The views expressed in this Note are those of the author and not of the Commonwealth Secretariat.

  Dr Ekpen J. Omonbude

Ekpen J. Omonbude is a Petroleum, Energy & Mineral Resources Economist with vast experience in policy and regulation issues. His areas of specialisation are petroleum and mineral economics and policy. He is currently an Economic Adviser at the Commonwealth Secretariat’s Special Advisory Services Division and in this capacity has advised on petroleum and mineral resources fiscal system design for several countries including Sierra Leone, Uganda, Malawi, Papua New Guinea & the Cook Islands.

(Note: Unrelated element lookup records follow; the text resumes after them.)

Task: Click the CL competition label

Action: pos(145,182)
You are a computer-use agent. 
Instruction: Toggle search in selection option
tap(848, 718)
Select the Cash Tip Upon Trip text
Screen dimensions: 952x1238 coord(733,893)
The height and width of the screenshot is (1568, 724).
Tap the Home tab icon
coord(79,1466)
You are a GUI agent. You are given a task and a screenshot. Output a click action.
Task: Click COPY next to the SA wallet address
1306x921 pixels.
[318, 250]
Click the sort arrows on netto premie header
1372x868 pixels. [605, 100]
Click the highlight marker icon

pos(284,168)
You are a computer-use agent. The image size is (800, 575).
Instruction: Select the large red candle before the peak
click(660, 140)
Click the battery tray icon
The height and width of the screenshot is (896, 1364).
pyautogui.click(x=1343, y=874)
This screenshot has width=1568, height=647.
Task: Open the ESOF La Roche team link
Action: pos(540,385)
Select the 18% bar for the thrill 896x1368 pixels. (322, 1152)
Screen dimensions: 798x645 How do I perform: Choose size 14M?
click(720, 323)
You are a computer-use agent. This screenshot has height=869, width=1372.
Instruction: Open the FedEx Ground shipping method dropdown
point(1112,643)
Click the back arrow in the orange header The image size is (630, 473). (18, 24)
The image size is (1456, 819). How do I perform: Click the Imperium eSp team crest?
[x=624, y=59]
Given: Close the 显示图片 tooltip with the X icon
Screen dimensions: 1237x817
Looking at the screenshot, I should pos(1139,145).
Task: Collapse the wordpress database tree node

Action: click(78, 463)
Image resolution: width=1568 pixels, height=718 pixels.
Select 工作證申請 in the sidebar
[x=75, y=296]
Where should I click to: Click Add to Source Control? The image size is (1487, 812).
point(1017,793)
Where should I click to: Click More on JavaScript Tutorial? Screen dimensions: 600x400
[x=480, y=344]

Ekpen’s areas of expertise include oil and gas market fundamentals, policy, regulatory and contractual issues in mining and petroleum. He has consulted for international oil and gas companies at all stages of the value chain, international oil and gas consulting firms, financial service institutions, government petroleum and mineral sector ministries and agencies, as well as the academia. Dr. Omonbude has published several academic journal articles and delivered numerous conference papers on topical issues in petroleum and mineral resources economics and policy, ranging from oil price forecasting to benchmarking of international fiscal regimes for mining and petroleum.